● TASK TO COMPLETE
Pick out each line below that contains the word "height", and copy it in full. Case counts.

>> BEGIN INFORMATION SUPPLIED

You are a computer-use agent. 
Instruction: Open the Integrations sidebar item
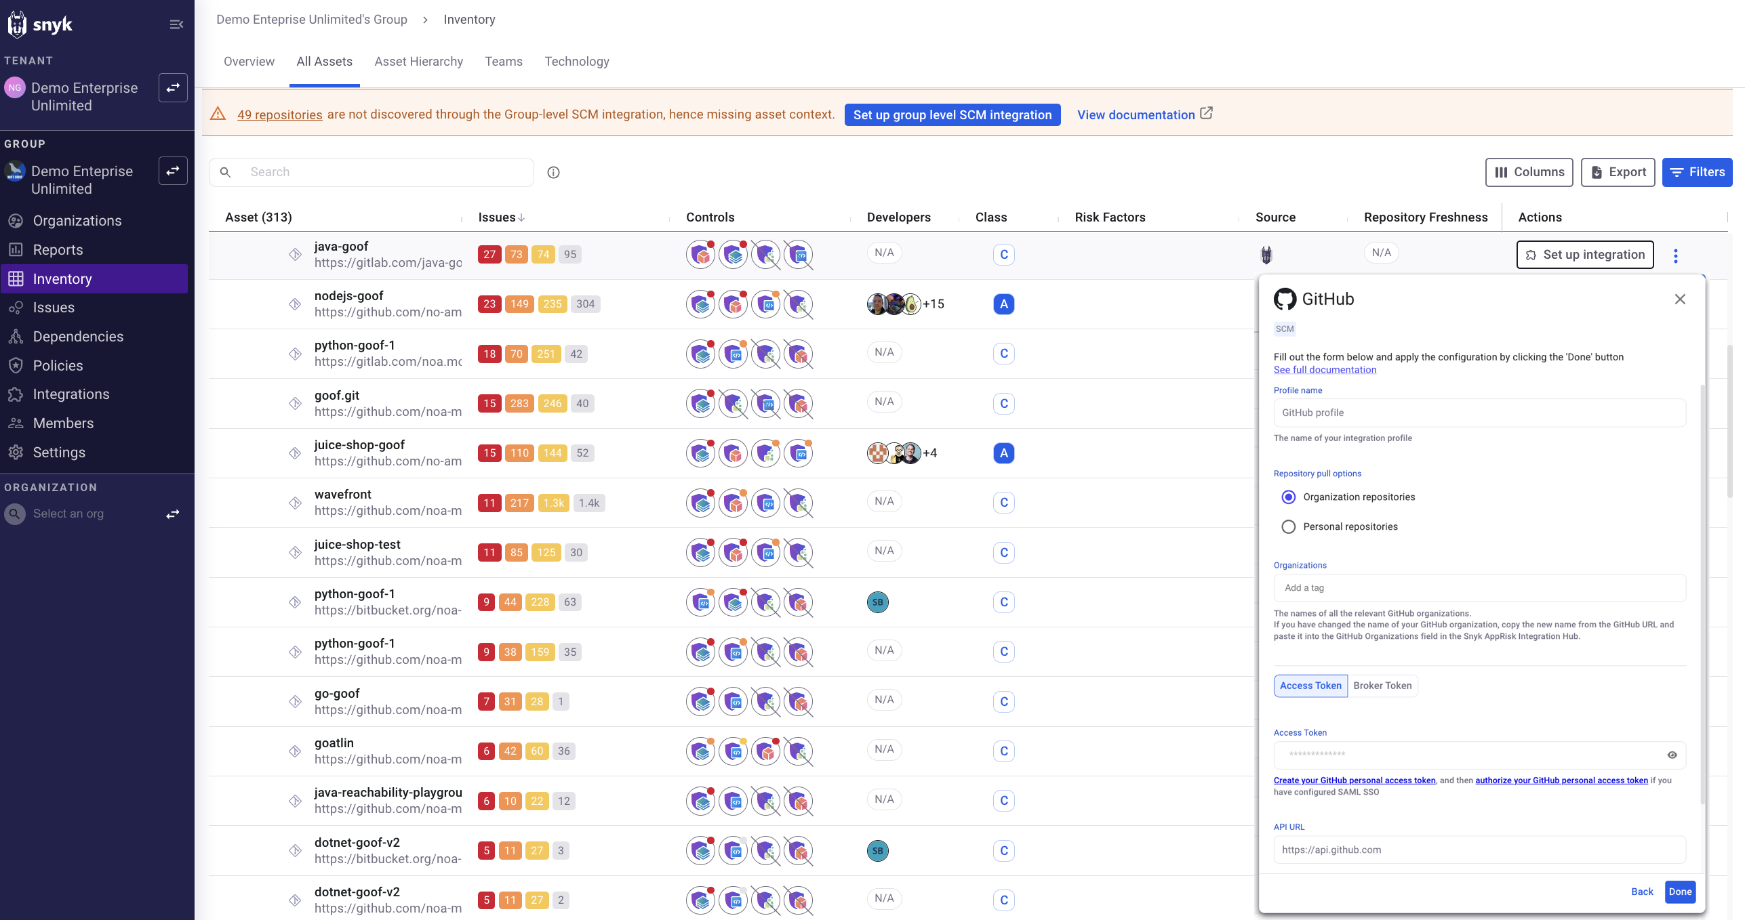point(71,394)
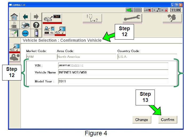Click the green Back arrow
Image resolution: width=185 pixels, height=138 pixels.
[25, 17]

>> END INFORMATION SUPPLIED
>> BEGIN INFORMATION SUPPLIED

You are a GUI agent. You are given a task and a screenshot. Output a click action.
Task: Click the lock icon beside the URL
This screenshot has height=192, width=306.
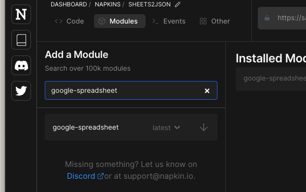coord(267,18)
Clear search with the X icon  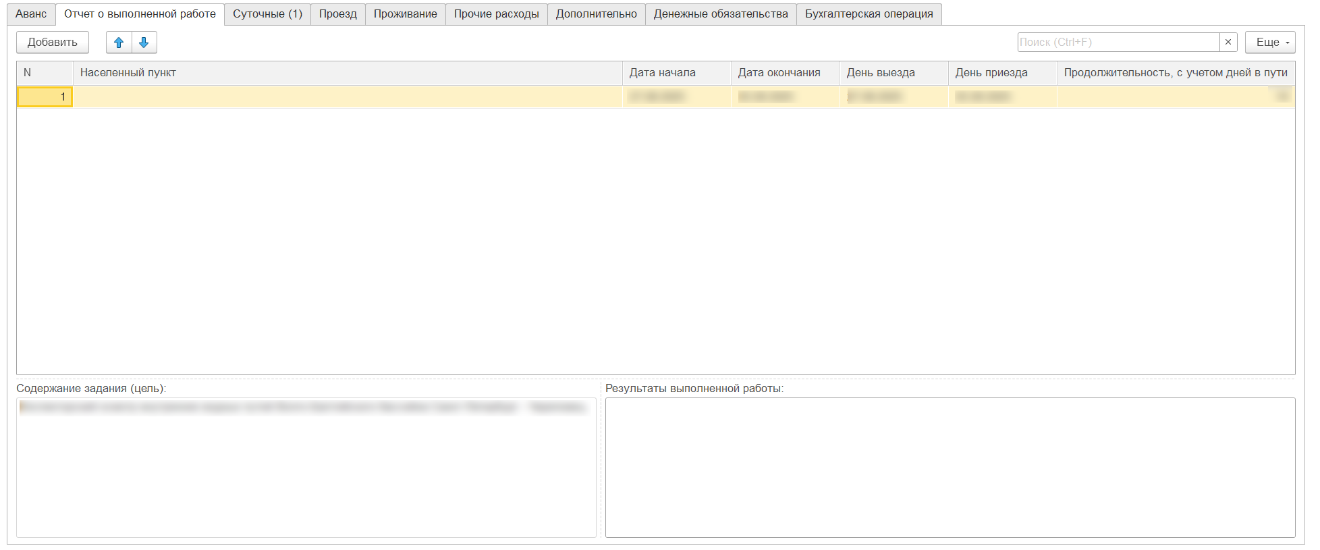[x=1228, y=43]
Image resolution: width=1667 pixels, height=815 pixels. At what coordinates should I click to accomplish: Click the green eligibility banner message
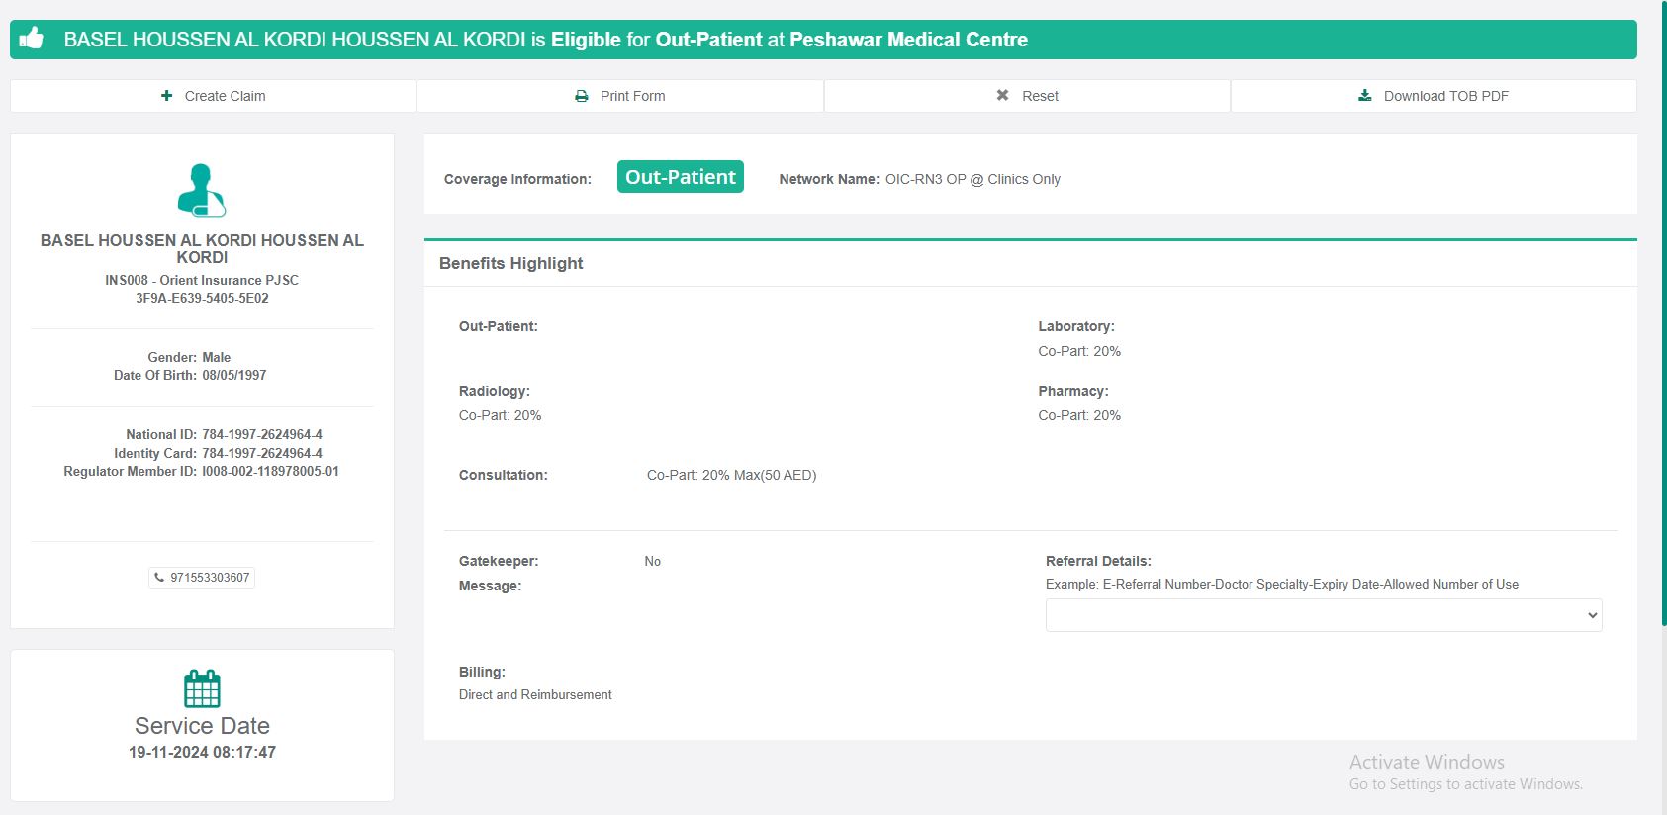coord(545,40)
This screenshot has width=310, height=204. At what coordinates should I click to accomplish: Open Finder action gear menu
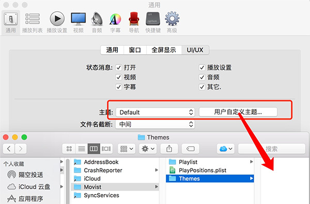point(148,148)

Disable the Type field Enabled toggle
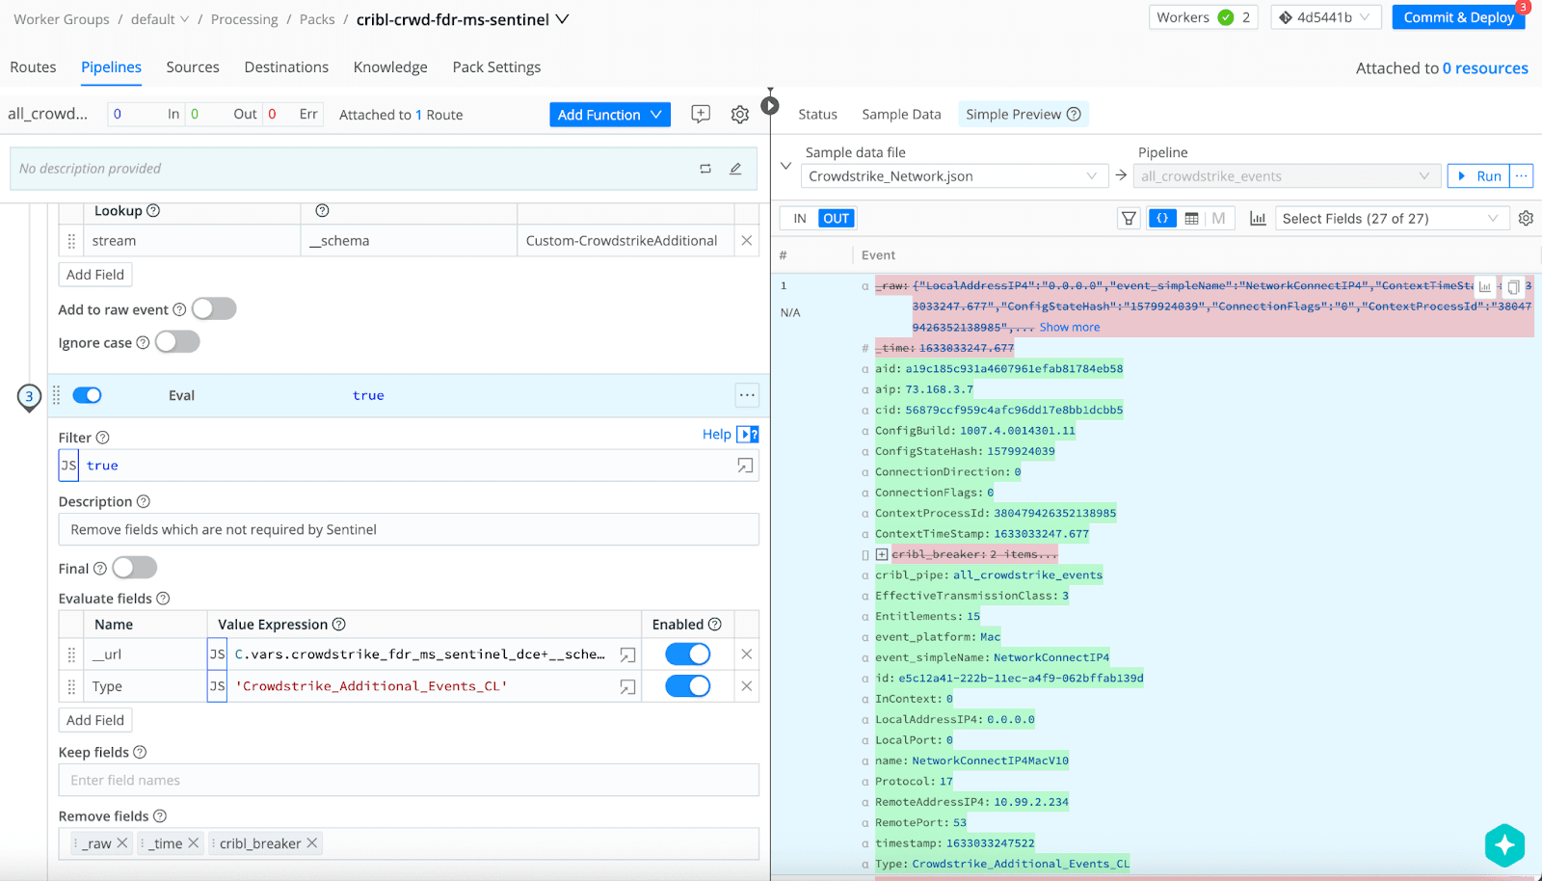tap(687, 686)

>> END INFORMATION SUPPLIED
>> BEGIN INFORMATION SUPPLIED

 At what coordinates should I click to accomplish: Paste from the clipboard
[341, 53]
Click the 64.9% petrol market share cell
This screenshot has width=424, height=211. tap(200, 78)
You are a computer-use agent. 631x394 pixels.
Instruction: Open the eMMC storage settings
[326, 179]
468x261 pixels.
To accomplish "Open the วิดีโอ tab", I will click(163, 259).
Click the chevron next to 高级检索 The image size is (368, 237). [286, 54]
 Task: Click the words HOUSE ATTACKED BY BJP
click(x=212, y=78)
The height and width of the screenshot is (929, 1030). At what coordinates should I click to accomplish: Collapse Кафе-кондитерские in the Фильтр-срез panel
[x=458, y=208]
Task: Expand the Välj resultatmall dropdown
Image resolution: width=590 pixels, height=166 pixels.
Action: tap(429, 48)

>> END INFORMATION SUPPLIED

● RESULT
Image resolution: width=185 pixels, height=138 pixels.
This screenshot has height=192, width=306.
Image resolution: width=1667 pixels, height=815 pixels. At what coordinates should I click to accomplish: Click the green eligibility banner message
This screenshot has width=310, height=204. At what coordinates should I click to accomplish: Open Finder action gear menu
This screenshot has width=424, height=211. tap(200, 78)
The height and width of the screenshot is (929, 1030). At what coordinates should I click to accomplish: Collapse Кафе-кондитерские in the Фильтр-срез panel
Image resolution: width=590 pixels, height=166 pixels.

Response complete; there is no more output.